Problem statement -> Copy the records from the line with "The height and width of the screenshot is (248, 529)." up to and including the line with "point(223,96)", changing "magnifier" to "magnifying glass" and leaving everything else as it is.

Data section ->

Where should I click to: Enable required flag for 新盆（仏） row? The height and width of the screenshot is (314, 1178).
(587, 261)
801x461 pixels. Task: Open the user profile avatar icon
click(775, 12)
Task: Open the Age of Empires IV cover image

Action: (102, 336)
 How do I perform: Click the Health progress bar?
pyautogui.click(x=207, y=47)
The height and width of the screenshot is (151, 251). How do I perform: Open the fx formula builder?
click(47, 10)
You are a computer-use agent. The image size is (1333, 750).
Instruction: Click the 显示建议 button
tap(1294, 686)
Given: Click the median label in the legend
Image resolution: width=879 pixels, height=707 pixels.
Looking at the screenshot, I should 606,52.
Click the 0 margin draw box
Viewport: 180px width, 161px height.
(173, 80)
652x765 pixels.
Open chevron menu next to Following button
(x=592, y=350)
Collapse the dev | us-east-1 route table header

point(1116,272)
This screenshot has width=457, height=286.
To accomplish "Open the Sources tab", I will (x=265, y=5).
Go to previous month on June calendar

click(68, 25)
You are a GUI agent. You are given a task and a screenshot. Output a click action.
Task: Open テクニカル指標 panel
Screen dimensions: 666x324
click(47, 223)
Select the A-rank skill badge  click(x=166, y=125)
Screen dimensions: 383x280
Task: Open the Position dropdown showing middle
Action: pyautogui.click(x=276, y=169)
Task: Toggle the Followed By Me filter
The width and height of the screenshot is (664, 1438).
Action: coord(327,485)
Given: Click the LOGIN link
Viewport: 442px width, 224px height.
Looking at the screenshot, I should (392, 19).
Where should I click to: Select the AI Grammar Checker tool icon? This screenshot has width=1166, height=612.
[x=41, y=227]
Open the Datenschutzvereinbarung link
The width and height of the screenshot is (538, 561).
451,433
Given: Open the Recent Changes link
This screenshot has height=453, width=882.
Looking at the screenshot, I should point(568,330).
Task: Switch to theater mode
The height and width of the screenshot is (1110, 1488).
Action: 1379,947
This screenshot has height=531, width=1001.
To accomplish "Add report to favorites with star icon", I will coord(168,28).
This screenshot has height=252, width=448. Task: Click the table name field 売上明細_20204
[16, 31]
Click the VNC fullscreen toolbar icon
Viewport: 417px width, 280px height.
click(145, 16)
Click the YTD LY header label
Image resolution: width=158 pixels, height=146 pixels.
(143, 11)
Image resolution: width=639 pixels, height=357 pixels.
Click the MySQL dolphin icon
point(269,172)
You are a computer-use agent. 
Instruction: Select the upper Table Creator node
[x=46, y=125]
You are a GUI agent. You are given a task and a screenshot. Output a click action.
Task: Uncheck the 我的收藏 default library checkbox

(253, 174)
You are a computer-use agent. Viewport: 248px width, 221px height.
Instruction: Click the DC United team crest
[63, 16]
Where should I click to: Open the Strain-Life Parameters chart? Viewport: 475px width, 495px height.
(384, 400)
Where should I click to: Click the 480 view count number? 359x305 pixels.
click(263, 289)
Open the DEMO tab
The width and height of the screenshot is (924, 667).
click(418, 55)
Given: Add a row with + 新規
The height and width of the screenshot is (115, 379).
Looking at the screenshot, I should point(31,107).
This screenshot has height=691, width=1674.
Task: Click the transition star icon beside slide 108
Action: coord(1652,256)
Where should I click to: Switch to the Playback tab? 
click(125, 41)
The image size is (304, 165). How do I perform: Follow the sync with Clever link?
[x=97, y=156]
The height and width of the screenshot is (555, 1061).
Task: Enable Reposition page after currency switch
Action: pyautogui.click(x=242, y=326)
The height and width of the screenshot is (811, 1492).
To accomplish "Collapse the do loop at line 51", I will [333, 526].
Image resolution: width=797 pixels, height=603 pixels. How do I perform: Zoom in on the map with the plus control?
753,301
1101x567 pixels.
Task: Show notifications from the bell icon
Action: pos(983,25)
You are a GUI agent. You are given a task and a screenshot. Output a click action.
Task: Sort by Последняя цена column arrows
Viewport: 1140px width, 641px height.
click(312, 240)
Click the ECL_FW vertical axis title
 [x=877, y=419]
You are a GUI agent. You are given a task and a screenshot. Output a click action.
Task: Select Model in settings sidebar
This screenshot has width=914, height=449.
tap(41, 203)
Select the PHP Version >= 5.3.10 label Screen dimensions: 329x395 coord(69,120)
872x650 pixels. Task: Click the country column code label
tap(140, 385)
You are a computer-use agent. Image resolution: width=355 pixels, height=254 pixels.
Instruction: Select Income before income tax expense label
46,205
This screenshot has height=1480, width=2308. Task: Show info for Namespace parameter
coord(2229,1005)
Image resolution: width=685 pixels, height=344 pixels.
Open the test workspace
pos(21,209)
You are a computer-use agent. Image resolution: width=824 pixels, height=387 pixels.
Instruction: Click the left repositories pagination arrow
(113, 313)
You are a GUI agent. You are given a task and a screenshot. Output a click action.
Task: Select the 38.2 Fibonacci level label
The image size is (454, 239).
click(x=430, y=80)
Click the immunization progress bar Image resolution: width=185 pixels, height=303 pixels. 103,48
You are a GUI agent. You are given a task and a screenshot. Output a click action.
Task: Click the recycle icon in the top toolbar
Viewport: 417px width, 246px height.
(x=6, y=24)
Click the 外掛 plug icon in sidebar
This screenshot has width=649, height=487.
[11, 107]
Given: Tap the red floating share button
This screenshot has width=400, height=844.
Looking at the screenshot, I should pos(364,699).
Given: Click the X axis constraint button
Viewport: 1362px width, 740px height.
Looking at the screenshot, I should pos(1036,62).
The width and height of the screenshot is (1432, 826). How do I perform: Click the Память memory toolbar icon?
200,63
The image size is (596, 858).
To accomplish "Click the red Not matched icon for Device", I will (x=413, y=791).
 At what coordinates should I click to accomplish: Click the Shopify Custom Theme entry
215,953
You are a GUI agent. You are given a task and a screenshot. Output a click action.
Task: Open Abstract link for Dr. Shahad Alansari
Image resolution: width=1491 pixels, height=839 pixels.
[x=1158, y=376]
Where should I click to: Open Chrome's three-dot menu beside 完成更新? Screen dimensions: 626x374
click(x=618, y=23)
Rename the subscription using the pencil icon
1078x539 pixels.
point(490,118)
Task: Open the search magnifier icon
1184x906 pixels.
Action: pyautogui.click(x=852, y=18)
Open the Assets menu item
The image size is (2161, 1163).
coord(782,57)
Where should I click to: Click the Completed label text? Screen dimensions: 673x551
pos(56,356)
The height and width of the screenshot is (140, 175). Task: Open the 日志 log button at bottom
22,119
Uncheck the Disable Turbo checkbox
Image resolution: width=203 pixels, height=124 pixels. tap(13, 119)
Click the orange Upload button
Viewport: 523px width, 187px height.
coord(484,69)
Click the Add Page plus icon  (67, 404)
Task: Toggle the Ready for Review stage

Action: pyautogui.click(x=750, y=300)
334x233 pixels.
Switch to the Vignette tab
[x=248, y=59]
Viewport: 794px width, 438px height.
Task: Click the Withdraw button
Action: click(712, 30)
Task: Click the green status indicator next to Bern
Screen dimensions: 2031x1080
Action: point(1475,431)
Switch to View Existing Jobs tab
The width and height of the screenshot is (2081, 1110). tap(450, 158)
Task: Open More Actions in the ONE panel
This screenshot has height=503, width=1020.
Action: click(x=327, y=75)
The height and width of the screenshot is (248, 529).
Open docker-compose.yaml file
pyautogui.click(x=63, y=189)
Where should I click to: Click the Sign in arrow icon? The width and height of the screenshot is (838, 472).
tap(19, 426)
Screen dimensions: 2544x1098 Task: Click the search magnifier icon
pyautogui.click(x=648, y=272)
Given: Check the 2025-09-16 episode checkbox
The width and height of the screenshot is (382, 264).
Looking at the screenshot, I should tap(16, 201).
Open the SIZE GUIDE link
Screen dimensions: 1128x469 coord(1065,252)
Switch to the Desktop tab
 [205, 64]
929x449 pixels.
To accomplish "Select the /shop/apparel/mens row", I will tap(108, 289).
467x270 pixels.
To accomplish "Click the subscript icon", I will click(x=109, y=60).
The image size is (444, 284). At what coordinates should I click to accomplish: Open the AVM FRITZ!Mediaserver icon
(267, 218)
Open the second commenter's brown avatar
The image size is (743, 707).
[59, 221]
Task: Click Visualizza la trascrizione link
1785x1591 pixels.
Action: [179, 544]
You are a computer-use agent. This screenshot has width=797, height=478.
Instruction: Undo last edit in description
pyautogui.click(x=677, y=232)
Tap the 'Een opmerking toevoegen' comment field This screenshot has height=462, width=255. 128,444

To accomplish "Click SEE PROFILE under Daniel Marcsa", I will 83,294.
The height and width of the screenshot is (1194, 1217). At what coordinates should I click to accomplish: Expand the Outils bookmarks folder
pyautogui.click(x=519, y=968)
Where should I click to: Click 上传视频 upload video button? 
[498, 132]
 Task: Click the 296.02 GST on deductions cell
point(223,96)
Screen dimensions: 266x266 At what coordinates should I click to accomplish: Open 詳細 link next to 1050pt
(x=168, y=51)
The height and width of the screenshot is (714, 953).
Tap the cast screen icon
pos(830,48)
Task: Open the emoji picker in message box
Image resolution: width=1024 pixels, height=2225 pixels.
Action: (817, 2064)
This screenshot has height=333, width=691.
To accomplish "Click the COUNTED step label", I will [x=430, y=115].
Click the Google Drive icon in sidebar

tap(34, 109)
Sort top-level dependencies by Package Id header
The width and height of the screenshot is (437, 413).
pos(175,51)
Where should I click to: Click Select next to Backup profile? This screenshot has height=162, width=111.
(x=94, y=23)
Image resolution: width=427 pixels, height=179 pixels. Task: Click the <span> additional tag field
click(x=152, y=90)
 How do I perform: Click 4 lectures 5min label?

Finished task ->
The height and width of the screenshot is (248, 529).
Open docker-compose.yaml file
pyautogui.click(x=63, y=189)
Where should I click to: Click the Sign in arrow icon? The width and height of the screenshot is (838, 472).
tap(19, 426)
Screen dimensions: 2544x1098 Task: Click the search magnifying glass icon
pyautogui.click(x=648, y=272)
Given: Check the 2025-09-16 episode checkbox
The width and height of the screenshot is (382, 264).
Looking at the screenshot, I should tap(16, 201).
Open the SIZE GUIDE link
Screen dimensions: 1128x469 coord(1065,252)
Switch to the Desktop tab
 [205, 64]
929x449 pixels.
To accomplish "Select the /shop/apparel/mens row", I will tap(108, 289).
467x270 pixels.
To accomplish "Click the subscript icon", I will click(x=109, y=60).
The image size is (444, 284). At what coordinates should I click to accomplish: Open the AVM FRITZ!Mediaserver icon
(267, 218)
Open the second commenter's brown avatar
The image size is (743, 707).
[59, 221]
Task: Click Visualizza la trascrizione link
1785x1591 pixels.
Action: [179, 544]
You are a computer-use agent. This screenshot has width=797, height=478.
Instruction: Undo last edit in description
pyautogui.click(x=677, y=232)
Tap the 'Een opmerking toevoegen' comment field This screenshot has height=462, width=255. 128,444

To accomplish "Click SEE PROFILE under Daniel Marcsa", I will 83,294.
The height and width of the screenshot is (1194, 1217). At what coordinates should I click to accomplish: Expand the Outils bookmarks folder
pyautogui.click(x=519, y=968)
Where should I click to: Click 上传视频 upload video button? 
[498, 132]
 Task: Click the 296.02 GST on deductions cell
point(223,96)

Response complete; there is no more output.